Seite:
-=-=-

Im Falle eines Best-Case-Szenarios, also einem Kriegsende in diesem Jahr, dürfte die Bevölkerung des Landes ab 2024 wieder zunehmen und 2030 ihren Nachkriegshöchststand von 37,8 Millionen erreichen. Trotzdem würde sie nie wieder das Vorkriegsniveau erreichen.

Worst-Case: Krieg geht bis zum Jahr 2025

Das Worst-Case-Szenario geht hingegen von einem langen Krieg bis zum Jahr 2025 aus. In diesem Fall würde die Ukraine zwischen 2022 und 2025 rund sieben Mio. Menschen verlieren, und auch in den 2030er-Jahren würde die Bevölkerung nicht wieder den Stand von 2022 erreichen. In diesem Szenario bliebe die Fruchtbarkeit niedriger, die Sterblichkeit höher, die Abwanderung von Flüchtlingen hoch und die Anzahl der Rückkehrer begrenzt.

"In jedem Fall steht die Ukraine vor einer dramatischen demografischen Herausforderung, ähnlich wie Europa nach dem Zweiten Weltkrieg", resümiert Studienautorin Tverdostup. Der Aderlass in der Bevölkerung werde den Wiederaufbau und die wirtschaftliche Erholung des Landes über Jahre stark in Mitleidenschaft ziehen, sagte die Ökonomin.

-=-=-

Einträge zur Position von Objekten

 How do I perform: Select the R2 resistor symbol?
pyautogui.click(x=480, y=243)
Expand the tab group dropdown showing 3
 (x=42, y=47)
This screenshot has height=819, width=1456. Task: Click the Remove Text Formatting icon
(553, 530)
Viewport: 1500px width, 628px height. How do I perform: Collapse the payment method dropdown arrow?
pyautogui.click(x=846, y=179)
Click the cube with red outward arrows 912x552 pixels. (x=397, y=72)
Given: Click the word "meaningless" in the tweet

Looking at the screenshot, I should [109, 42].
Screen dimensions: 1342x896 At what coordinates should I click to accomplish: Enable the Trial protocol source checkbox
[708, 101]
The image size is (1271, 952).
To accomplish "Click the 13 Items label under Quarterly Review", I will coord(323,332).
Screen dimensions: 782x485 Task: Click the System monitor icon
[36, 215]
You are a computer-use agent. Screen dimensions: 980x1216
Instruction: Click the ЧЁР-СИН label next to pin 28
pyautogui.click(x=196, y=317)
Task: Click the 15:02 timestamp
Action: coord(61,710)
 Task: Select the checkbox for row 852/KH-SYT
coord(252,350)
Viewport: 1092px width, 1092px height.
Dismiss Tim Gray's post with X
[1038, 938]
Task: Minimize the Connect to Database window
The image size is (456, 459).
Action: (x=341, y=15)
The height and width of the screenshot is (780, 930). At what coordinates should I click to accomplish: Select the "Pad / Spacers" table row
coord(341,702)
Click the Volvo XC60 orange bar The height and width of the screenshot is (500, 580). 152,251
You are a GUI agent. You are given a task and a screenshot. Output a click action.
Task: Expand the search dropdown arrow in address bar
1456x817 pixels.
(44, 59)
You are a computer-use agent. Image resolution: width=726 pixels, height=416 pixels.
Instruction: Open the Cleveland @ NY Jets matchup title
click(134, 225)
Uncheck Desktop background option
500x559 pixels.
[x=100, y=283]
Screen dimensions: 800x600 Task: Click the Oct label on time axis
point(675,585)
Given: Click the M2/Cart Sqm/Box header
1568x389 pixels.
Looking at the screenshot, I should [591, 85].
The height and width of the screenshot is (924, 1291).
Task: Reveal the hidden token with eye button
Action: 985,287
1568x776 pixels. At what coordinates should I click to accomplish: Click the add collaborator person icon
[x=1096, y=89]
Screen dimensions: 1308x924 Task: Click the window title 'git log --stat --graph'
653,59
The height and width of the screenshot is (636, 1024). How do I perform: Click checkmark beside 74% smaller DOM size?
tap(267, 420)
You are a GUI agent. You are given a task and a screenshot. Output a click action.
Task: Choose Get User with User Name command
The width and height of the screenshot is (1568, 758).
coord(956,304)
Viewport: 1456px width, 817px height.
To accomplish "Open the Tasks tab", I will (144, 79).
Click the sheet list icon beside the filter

-=-=-

Arbeitsaufträge:
(a) Welchen Nachkriegshöchststand erreicht die Bevölkerung im Jahr 2030 im Best-Case-Szenario, das der Text zur Bevölkerungsentwicklung der Ukraine beschreibt?
(b) Setzen Sie den Text zur Bevölkerungsentwicklung der Ukraine nach seinem letzten Satz fort.
Die Einträge haben mit dem Text zur Bevölkerungsentwicklung der Ukraine nichts zu tun.

Lösungen:
(a) 37,8 Millionen

(b)
Die Studie, die sich mit der Frage beschäftigte, welche Folgen der Krieg für die Bevölkerungsentwicklung der Ukraine haben und was das für den Wiederaufbau und die wirtschaftliche Zukunft des Landes heißen könnte, empfiehlt der ukrainischen Regierung und ihren internationalen Partnern daher ein Bündel an Maßnahmen, um den Bevölkerungsschwund in Grenzen zu halten: Möglichst viele Flüchtlinge zur Rückkehr zu bewegen, indem Wohnungen und Arbeitsplätze geschaffen und ein funktionierendes Gesundheits- und Bildungswesen errichtet werden, hieß es.